• [Dataset content]
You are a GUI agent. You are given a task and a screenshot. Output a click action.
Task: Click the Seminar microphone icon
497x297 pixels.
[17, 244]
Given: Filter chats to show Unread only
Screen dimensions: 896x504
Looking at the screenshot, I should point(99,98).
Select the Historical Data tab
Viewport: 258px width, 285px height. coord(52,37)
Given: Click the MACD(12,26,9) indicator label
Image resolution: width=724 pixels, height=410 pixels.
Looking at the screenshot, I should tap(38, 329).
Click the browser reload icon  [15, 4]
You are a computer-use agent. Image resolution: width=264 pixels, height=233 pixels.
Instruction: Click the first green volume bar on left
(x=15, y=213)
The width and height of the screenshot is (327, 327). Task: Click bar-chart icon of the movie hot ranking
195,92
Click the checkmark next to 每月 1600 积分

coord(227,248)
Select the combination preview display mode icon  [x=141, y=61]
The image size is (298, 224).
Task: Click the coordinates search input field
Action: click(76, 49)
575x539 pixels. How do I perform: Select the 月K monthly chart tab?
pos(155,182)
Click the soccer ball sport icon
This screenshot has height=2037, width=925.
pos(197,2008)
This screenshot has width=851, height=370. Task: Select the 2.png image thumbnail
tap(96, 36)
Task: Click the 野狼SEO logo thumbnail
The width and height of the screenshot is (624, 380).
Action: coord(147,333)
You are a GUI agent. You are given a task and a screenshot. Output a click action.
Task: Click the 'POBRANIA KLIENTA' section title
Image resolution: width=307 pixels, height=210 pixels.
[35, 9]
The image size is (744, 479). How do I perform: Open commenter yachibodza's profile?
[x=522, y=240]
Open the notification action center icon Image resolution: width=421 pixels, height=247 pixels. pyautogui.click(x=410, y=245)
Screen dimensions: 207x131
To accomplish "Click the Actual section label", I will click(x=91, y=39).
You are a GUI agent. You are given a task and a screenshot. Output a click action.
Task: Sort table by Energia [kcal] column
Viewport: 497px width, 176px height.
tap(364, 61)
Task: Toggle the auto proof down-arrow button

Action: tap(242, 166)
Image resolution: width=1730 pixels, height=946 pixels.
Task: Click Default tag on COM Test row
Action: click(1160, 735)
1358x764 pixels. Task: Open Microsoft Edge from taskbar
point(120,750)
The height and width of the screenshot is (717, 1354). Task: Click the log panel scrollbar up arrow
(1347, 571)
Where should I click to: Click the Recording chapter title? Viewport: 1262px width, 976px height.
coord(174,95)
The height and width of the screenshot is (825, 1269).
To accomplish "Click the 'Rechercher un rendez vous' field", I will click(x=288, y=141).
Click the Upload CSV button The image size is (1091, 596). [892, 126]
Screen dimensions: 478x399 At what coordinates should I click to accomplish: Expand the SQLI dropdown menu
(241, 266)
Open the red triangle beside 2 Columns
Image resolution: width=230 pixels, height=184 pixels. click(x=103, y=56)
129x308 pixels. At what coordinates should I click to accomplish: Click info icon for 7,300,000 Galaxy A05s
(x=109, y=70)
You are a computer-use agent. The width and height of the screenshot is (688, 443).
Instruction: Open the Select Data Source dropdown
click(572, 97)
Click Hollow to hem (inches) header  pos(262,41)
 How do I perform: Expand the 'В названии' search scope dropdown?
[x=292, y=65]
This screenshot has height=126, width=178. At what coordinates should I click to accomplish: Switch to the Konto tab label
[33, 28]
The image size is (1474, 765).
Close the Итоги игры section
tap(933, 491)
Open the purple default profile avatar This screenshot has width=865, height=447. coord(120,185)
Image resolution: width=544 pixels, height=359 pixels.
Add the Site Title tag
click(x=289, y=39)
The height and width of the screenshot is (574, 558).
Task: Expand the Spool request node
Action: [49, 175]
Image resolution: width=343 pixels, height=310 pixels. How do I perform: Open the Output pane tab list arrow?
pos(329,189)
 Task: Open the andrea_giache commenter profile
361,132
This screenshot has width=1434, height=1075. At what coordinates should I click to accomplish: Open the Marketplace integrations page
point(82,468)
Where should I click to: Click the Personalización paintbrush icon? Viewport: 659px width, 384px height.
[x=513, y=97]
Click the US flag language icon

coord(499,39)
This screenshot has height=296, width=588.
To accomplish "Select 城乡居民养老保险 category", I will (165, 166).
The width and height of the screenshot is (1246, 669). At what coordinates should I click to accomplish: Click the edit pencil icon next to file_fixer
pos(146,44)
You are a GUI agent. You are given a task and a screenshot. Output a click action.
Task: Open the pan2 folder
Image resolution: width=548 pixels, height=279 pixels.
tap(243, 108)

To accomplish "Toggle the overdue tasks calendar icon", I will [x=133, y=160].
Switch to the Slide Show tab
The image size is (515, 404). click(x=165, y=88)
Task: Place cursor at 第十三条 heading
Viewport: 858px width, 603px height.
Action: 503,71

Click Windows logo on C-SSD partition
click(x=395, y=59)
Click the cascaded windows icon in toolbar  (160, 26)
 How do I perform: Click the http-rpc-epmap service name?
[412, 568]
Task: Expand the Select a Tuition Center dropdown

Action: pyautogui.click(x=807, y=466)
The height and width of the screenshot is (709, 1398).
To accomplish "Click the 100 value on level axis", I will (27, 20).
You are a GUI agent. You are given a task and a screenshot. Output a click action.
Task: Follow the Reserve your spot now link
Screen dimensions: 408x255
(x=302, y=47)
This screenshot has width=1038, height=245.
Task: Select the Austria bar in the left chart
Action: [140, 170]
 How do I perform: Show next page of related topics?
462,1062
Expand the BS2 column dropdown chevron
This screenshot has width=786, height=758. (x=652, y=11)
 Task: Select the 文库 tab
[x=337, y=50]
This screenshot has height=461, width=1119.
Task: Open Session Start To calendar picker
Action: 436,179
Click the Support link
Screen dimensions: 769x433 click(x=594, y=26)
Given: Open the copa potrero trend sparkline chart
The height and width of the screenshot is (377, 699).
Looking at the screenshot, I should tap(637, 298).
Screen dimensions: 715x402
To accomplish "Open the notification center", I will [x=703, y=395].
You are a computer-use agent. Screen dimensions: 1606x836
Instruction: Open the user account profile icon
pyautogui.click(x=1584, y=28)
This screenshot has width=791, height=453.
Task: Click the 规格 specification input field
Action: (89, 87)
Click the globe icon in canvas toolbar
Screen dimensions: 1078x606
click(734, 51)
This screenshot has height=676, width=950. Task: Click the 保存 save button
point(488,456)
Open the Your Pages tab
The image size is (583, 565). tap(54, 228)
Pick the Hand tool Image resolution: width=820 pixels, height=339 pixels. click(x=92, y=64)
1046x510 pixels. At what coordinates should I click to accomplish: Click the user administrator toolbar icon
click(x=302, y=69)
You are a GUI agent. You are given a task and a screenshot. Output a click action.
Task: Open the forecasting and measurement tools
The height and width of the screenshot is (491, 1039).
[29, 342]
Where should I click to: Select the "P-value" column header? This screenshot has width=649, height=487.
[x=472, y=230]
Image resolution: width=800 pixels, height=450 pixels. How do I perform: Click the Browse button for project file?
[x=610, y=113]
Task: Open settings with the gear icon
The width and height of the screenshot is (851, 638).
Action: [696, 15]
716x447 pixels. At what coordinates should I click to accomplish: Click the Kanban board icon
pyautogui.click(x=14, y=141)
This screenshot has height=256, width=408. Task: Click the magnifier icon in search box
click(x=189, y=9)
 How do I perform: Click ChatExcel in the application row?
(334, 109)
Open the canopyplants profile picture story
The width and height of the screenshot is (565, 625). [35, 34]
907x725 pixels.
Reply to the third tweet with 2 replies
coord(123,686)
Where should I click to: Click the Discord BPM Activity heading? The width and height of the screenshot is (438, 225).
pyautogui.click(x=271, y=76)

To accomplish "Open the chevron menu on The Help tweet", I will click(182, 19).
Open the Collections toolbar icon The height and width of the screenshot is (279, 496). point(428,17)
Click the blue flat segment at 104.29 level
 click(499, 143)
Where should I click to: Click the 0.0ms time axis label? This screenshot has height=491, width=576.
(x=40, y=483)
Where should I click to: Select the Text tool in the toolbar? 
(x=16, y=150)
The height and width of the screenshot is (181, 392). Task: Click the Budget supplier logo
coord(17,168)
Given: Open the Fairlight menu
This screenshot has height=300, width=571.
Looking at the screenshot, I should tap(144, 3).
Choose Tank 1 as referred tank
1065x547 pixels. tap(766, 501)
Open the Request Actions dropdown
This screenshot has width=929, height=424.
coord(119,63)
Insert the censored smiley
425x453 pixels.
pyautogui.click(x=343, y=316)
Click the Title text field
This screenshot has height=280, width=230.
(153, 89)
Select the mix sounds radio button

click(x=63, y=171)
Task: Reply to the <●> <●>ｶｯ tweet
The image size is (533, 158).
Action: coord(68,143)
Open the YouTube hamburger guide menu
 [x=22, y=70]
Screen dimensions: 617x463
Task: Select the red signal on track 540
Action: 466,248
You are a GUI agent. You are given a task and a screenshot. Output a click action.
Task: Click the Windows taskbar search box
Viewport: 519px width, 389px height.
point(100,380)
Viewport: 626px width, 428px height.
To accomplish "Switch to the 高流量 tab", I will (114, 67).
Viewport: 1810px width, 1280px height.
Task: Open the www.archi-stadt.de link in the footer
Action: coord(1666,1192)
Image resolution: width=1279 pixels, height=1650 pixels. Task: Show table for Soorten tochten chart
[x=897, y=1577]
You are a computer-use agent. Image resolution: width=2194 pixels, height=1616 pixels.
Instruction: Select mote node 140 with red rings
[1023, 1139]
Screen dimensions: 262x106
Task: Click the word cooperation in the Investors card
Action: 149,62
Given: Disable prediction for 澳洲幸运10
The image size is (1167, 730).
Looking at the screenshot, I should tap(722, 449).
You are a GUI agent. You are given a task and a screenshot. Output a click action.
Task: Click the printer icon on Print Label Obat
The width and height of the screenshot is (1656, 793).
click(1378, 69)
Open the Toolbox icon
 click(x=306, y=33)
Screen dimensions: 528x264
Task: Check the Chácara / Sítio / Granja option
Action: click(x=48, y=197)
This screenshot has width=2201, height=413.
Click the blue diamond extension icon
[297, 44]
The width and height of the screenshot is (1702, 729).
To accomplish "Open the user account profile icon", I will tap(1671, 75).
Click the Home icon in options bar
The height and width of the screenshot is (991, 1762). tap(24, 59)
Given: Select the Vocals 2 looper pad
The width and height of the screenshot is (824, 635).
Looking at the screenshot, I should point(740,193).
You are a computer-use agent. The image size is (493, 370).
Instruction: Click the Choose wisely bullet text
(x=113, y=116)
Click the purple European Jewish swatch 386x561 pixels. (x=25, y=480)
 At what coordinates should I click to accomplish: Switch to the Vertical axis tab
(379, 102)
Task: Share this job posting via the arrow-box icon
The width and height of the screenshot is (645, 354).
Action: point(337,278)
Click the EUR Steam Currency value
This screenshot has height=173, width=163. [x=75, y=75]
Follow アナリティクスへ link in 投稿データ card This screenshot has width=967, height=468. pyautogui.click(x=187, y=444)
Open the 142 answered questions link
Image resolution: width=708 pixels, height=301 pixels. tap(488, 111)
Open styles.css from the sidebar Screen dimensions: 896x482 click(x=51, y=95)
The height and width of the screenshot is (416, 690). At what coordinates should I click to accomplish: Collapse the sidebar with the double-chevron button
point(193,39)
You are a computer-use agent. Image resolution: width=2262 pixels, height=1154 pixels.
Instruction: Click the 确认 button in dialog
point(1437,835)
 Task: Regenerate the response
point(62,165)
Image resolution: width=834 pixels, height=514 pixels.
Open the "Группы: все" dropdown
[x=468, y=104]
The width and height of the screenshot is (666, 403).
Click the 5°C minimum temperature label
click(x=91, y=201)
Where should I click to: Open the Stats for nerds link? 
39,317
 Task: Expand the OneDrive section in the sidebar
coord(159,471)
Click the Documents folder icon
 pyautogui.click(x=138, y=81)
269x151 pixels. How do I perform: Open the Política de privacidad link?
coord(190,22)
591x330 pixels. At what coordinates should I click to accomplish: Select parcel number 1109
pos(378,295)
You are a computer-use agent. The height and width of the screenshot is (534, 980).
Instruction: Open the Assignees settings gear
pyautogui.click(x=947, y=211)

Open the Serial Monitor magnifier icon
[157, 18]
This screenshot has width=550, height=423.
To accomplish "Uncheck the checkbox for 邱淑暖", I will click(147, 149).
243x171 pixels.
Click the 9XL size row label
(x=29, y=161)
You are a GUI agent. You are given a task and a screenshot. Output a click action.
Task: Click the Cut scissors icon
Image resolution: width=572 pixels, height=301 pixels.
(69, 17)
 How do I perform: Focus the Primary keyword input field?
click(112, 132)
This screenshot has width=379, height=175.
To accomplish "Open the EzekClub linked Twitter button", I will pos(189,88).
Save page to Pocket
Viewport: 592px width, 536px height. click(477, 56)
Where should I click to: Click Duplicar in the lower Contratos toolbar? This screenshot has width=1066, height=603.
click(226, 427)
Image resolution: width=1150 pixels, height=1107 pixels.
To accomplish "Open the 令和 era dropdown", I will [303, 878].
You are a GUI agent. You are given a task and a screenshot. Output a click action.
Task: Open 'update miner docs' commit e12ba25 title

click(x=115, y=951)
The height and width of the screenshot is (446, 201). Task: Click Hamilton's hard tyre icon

• [Aim]
Convert the lines of the listing above, starting at the line that contains "The height and width of the screenshot is (709, 1398)." and ending at the line that contains "click(x=302, y=69)", into a JSON list of strings with one string per line and blank lines omitted.

• [The completed task]
[
  "The height and width of the screenshot is (709, 1398).",
  "To accomplish \"Click the 100 value on level axis\", I will (27, 20).",
  "You are a GUI agent. You are given a task and a screenshot. Output a click action.",
  "Task: Follow the Reserve your spot now link",
  "Screen dimensions: 408x255",
  "(x=302, y=47)",
  "This screenshot has width=1038, height=245.",
  "Task: Select the Austria bar in the left chart",
  "Action: [140, 170]",
  " How do I perform: Show next page of related topics?",
  "462,1062",
  "Expand the BS2 column dropdown chevron",
  "This screenshot has width=786, height=758. (x=652, y=11)",
  " Task: Select the 文库 tab",
  "[x=337, y=50]",
  "This screenshot has height=461, width=1119.",
  "Task: Open Session Start To calendar picker",
  "Action: 436,179",
  "Click the Support link",
  "Screen dimensions: 769x433 click(x=594, y=26)",
  "Given: Open the copa potrero trend sparkline chart",
  "The height and width of the screenshot is (377, 699).",
  "Looking at the screenshot, I should tap(637, 298).",
  "Screen dimensions: 715x402",
  "To accomplish \"Open the notification center\", I will [x=703, y=395].",
  "You are a computer-use agent. Screen dimensions: 1606x836",
  "Instruction: Open the user account profile icon",
  "pyautogui.click(x=1584, y=28)",
  "This screenshot has width=791, height=453.",
  "Task: Click the 规格 specification input field",
  "Action: (89, 87)",
  "Click the globe icon in canvas toolbar",
  "Screen dimensions: 1078x606",
  "click(734, 51)",
  "This screenshot has height=676, width=950. Task: Click the 保存 save button",
  "point(488,456)",
  "Open the Your Pages tab",
  "The image size is (583, 565). tap(54, 228)",
  "Pick the Hand tool Image resolution: width=820 pixels, height=339 pixels. click(x=92, y=64)",
  "1046x510 pixels. At what coordinates should I click to accomplish: Click the user administrator toolbar icon",
  "click(x=302, y=69)"
]